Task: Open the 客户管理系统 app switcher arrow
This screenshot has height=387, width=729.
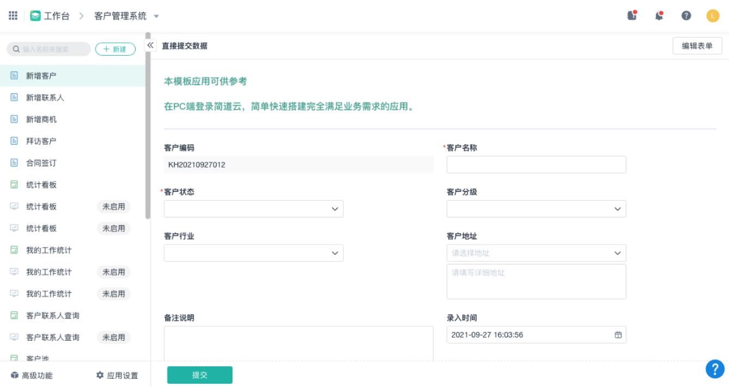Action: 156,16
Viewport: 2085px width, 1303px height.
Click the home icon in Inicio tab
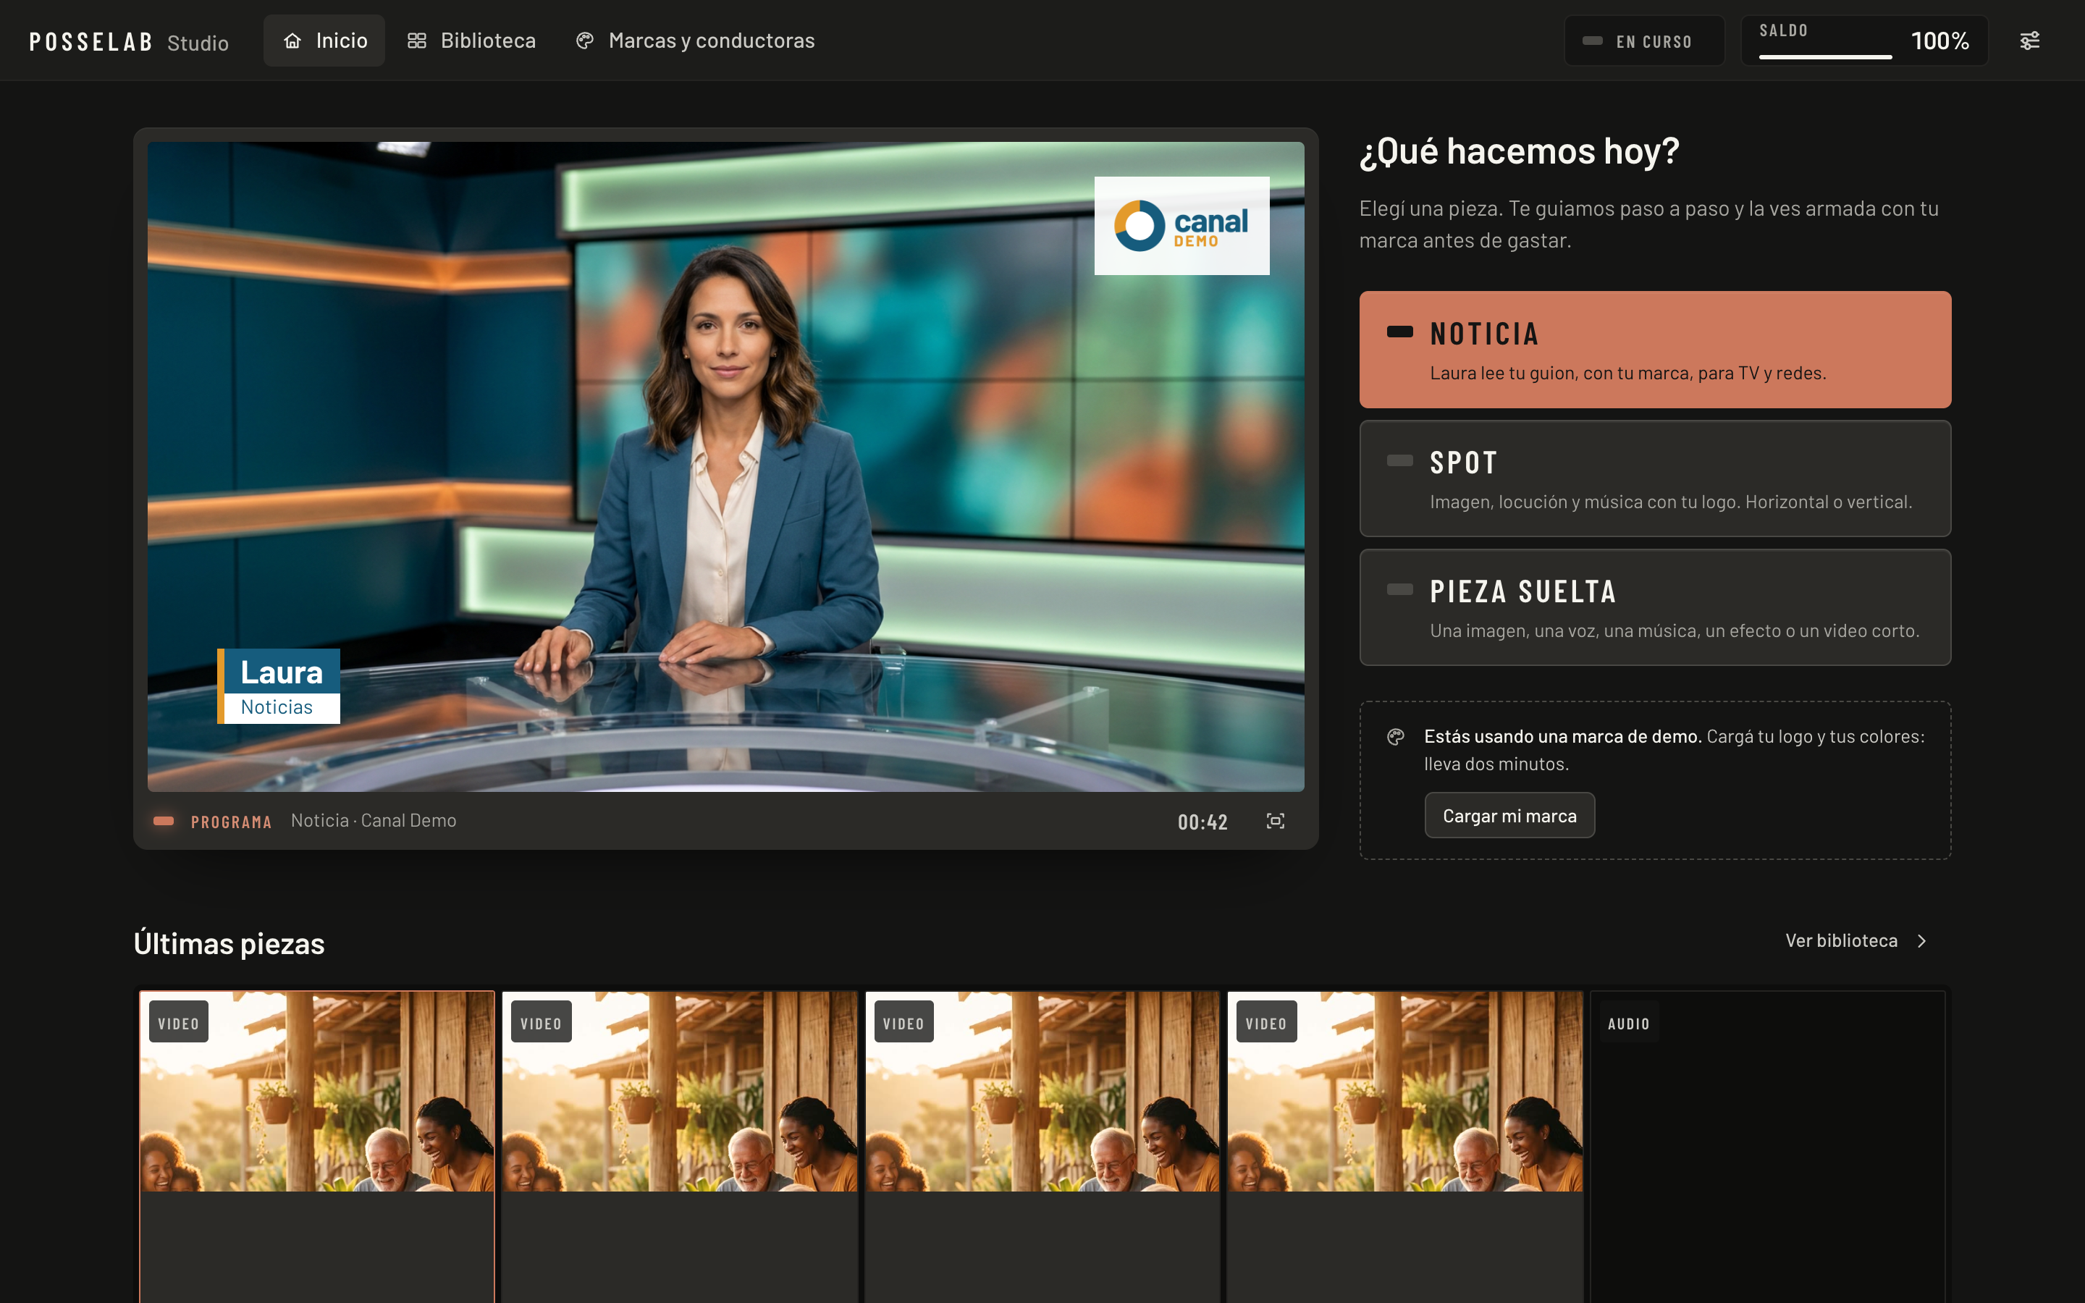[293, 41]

----------------------------------------

## Assignment
Could you retype the records above exactly, omitting the pictures?

## Output of the exercise
Task: Open the 客户管理系统 app switcher arrow
This screenshot has height=387, width=729.
Action: 156,16
Viewport: 2085px width, 1303px height.
Click the home icon in Inicio tab
[293, 41]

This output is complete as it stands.